INTRODUCCIÓN
Cuidar es un arte que precede a todos los demás y sin el cual no sería posible la existencia; se inicia con las primeras cuidadoras en los orígenes de la historia del hombre. La visión de la madre que atiende al niño, sano o enfermo, y le prodiga cuidados, nos da cuenta de la primera enfermera pediátrica de la humanidad.
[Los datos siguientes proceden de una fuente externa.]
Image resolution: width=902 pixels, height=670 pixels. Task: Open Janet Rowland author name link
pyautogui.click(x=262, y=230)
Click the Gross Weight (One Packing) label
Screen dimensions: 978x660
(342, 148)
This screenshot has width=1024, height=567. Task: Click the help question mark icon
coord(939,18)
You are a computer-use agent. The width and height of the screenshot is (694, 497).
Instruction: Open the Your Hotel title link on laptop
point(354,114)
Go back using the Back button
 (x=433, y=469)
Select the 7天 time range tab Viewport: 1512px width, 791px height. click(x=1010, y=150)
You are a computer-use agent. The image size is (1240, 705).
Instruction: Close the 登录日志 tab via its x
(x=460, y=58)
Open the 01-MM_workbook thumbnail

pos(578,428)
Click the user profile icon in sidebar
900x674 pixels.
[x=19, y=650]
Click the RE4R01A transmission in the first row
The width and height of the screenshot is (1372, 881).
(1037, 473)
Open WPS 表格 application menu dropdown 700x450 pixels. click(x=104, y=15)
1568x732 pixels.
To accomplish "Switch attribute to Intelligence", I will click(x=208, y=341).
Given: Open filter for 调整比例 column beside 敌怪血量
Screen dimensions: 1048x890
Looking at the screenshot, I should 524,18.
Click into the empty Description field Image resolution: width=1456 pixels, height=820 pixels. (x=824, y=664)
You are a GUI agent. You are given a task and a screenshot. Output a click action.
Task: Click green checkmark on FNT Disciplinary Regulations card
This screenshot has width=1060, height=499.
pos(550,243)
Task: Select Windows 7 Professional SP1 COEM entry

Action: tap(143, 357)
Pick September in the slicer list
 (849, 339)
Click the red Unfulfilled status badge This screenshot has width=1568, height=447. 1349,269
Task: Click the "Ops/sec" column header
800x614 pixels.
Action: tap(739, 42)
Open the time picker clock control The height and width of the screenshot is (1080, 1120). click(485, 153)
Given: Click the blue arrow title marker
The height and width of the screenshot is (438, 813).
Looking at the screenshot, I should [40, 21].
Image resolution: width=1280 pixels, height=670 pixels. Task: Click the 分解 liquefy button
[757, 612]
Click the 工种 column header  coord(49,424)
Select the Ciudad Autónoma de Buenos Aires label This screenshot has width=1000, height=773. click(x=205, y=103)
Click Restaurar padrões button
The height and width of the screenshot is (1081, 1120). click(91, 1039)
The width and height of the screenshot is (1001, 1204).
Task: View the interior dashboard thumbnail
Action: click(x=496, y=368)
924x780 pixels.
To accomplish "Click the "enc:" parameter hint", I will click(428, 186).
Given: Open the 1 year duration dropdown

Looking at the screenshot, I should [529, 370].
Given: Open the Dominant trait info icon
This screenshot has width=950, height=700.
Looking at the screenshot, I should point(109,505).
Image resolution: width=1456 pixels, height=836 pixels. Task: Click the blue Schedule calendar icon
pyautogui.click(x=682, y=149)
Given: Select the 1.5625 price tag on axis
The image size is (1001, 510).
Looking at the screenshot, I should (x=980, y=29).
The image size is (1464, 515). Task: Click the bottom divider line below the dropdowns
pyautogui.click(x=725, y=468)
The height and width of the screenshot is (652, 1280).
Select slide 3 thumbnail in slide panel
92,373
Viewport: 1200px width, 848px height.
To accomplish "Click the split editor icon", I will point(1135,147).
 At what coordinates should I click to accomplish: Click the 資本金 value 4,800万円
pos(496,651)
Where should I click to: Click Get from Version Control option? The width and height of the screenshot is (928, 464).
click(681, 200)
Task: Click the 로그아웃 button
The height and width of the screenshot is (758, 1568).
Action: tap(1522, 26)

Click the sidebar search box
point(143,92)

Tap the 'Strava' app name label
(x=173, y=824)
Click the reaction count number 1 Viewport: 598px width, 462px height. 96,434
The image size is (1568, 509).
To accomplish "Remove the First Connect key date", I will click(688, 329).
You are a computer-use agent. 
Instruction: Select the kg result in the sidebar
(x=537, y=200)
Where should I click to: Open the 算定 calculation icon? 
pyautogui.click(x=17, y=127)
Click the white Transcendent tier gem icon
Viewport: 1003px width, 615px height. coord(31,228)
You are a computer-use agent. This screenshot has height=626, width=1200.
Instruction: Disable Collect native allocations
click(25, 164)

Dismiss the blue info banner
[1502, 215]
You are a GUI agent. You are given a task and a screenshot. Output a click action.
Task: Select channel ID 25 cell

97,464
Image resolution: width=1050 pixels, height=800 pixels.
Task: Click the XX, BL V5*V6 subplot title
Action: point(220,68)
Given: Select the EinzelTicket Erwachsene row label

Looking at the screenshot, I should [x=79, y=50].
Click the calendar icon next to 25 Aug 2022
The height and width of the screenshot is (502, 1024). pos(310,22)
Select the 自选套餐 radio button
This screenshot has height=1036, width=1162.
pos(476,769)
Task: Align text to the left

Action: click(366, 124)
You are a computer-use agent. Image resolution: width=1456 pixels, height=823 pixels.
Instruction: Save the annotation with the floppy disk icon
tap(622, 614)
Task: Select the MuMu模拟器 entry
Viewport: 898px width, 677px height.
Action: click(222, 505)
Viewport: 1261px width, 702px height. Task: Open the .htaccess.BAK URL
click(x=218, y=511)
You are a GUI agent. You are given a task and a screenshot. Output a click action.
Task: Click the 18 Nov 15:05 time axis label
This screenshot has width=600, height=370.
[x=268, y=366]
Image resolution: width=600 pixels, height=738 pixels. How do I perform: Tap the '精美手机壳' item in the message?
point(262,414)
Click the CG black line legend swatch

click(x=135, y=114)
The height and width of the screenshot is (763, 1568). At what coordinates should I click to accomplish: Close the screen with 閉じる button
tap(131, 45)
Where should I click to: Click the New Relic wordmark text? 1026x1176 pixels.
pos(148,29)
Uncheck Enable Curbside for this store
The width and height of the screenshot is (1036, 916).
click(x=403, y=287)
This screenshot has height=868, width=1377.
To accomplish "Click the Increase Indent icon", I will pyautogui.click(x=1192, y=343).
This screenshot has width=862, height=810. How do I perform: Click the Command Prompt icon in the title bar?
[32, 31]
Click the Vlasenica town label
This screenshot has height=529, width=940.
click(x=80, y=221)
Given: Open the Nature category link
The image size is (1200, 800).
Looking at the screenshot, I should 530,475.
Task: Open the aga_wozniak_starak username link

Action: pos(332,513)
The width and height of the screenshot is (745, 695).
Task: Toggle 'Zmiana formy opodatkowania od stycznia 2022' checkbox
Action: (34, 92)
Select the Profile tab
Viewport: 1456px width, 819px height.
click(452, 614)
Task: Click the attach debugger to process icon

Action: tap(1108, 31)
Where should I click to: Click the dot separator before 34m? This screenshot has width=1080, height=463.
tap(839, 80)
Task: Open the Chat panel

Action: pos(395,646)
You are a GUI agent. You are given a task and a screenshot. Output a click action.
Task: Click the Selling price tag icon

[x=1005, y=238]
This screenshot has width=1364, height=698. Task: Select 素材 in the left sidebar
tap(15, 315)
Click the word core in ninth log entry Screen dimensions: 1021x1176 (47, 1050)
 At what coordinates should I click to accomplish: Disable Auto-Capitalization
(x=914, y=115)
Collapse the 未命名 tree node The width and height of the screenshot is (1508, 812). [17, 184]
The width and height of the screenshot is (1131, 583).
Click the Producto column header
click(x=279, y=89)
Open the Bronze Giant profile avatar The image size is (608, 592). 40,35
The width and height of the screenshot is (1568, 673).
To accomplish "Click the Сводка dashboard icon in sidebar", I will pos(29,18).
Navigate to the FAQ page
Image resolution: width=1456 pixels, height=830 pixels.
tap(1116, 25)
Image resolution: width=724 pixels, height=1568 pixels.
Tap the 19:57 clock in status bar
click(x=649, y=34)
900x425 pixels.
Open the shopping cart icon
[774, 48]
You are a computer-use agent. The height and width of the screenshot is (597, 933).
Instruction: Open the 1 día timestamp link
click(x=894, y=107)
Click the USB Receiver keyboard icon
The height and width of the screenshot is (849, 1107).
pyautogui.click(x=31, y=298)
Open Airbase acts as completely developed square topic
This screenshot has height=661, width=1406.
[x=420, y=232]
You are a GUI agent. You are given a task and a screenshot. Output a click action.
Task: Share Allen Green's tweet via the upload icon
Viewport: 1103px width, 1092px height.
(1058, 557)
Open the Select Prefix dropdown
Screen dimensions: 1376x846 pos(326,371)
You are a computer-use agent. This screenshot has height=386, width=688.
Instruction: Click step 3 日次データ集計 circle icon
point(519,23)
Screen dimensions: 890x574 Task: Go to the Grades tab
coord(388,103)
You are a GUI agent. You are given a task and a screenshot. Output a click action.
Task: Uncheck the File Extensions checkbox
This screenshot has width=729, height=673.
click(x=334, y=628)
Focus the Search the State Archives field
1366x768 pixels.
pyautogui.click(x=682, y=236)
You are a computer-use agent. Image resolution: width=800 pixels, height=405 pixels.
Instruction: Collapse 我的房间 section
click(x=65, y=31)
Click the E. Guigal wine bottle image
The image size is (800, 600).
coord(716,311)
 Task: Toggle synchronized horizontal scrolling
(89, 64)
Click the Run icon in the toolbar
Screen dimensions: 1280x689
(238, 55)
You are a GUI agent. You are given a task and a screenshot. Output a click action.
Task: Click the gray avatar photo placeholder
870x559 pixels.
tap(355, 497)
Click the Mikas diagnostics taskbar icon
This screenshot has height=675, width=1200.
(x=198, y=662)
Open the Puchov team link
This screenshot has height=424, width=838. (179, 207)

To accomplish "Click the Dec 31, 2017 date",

El cuidado por tanto nació ante la necesidad de dar continuidad a la vida.
Desde la aparición de la especie humana existen pruebas que confirman que la crianza ha sido un elemento esencial en la preservación de la vida, por lo que la supervivencia humana está intrínsecamente ligada al desarrollo de la enfermería infantil.
Cuidar a un niño enfermo es una lucha contra las enfermedades y contra la muerte y, aunque la labor inicial de la enfermería ha sido cuidar al niño enfermo, también involucra enseñar a las madres la forma de cuidar a sus hijos, tanto en la enfermedad como en la salud.
En
la actualidad la enfermería pediátrica trata la salud de los niños en
todas sus etapas de crecimiento
y desarrollo, ayudándolos a lograr un potencial pleno como adultos, debiendo
también involucrarse en factores sociales y ambientales que influyen en la salud y bienestar de
la familia.
Para
esto, es preciso que el equipo de enfermería sepa reconocer los distintos
procesos biológicos, psicológicos y funcionales del desarrollo,
para proteger la salud y ayudar a conseguirla.